- **Exercise instructions**
- a) Answer the following questions using the review of the film Spy.
(i) Which actor plays agent Bradley Fine?
(ii) What weapon does the arms dealer Rayna Boyanov have her hands on?
(iii) What causes Fine to accidentally shoot his target during the prologue?
- b) Reproduce word for word the passage of the review of the film Spy between "Susan Cooper (McCarthy)" and "funniest way possible.", inclusive.
- c) Proceed with the review of the film Spy, beginning after its final sentence.

- **Excerpt provided**
MOVIE REVIEW: ‘Spy’ Will Covertly Send You Into Uncontrollable Laughing Fits

Film: Spy
Directed by: Paul Feig
Starring: Melissa McCarthy, Jason Statham, Rose Byrne

Director Paul Feig has been sneaking his way through genres with mixed results. Bridesmaids was a refreshing take on the female buddy comedy. The Heat produced a couple of laughs amidst a backdrop of a ’70s cop comedy. With Spy, Feig develops even more as a craftsman with one of the funniest spy spoofs in years. Melissa McCarthy is at the top of her game here, doling out one-liners at the same rate James Bond beds women. It’s the kind of comedy that doesn’t personify spy genre tropes. Instead, it riffs off of them and has the mind to know when to stop babbling on.

Susan Cooper (McCarthy) is a hapless CIA analyst who serves as the eyes and ears for agent Bradley Fine (Jude Law) when he is in the field. The hours spent behind a computer make her pine for fieldwork. When Fine’s and the rest of the agents’ covers are blown, director Elaine Crocker (Allison Janney) is forced to send Cooper into the field. Her job: to track and report on Rayna Boyanov (Rose Byrne), a Bulgarian arms dealer with her hands on a nuclear warhead. Naturally, Cooper gets herself involved and everything doesn’t go according to plan. Chaos and bloodletting ensues, in the funniest way possible.

Spy is the type of film that knows exactly how to use the things it’s riffing off of. The prologue is a sustained sequence of espionage and smooth talking by way of Jude Law. There’s the chasing of information, the corny one-liners, and the evocation of smarm. After a quick spat of banter between Law’s Fine and his target, Fine sneezes and accidentally shoots his target in the head, with anterior posited blood cloud and all. That’s when things are passed onto the humorous side of things, hearing McCarthy squawk about how he just messed up through an earpiece. In other films, the tonal shift between serious genre-serving territory and satire can be extremely rough. Feig loads up on the jokes though, reminding you how greasy spy conversations can be when played boldfaced. Think about an Auric Goldfinger monologue interrupted by someone who doesn’t know how to shoot a gun. Even with the ensuing dramatic beats, Spy always has one or more jokes in the chamber to keep the playful atmosphere intact.

The most surprising thing Spy has to offer is the performances. McCarthy’s weight and physical figure do not play for laughs here. Even when a Pepé Le Pew-esque spy, Aldo (Peter Serafinowicz), shows up and puts the moves on McCarthy’s Cooper, he never makes some sly joke about how her weight or figure turns him on. McCarthy’s comedic chops work physically, too. She actually gets to kick ass in Spy. Instead of being the bumbling but sweet agent, she actually gets many chances to put boots to faces. Again, her weight doesn’t get factored in here. Hallelujah!

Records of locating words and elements
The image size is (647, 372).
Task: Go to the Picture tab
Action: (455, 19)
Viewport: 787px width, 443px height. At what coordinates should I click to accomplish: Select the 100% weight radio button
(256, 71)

- **Answers to the problems**
- a)
(i) Jude Law
(ii) A nuclear warhead
(iii) He sneezes.

- b)
Susan Cooper (McCarthy) is a hapless CIA analyst who serves as the eyes and ears for agent Bradley Fine (Jude Law) when he is in the field. The hours spent behind a computer make her pine for fieldwork. When Fine’s and the rest of the agents’ covers are blown, director Elaine Crocker (Allison Janney) is forced to send Cooper into the field. Her job: to track and report on Rayna Boyanov (Rose Byrne), a Bulgarian arms dealer with her hands on a nuclear warhead. Naturally, Cooper gets herself involved and everything doesn’t go according to plan. Chaos and bloodletting ensues, in the funniest way possible.

- c)
Jason Statham is the real comedic MVP here with his role as special agent Rick Ford. The pride that Ford has as a special agent comes out in diatribes about the increasingly deadly things he has escaped or survived. We are never led to believe that this guy will one-up McCarthy though; he just gets more and more angry and stumbles more and more when he isn’t the one to save the day. Rose Byrne steals the show, too, once again. She was the funniest person in Neighbors and with this, she slaps on a corny accent and a stern façade. Of course, that rough exterior is broken down as holes upon holes are blown through her nefarious plan. British comedian Miranda Hart keeps the laughs consistent as Susan’s other hapless CIA friend, Nancy. Her brand of comedy is the great cross-section between deadpan and goofy.

As a 120-minute feature, Spy rarely suffers from dry spots. Even when the comedy slows down to let in some tender character moments, levity is always at the forefront. Feig’s aesthetic strengths seem molded to the genre here, always offering up some familiar camera move or flourish we have seen from the spy genre. There’s tons of action to display and Feig is no slouch. Even the slow motion sequences function primarily as jokes in themselves and land every single time.

Spy may get a tad rocky with how it puts so much stock into Cooper’s story over hijinks, but it’s somewhat proof that Feig may work fantastically behind the reins of the next Ghostbusters. And of course, McCarthy will probably be great, too.

GRADE: B+

Review written by: Sam Cohen (Follow him on Twitter!)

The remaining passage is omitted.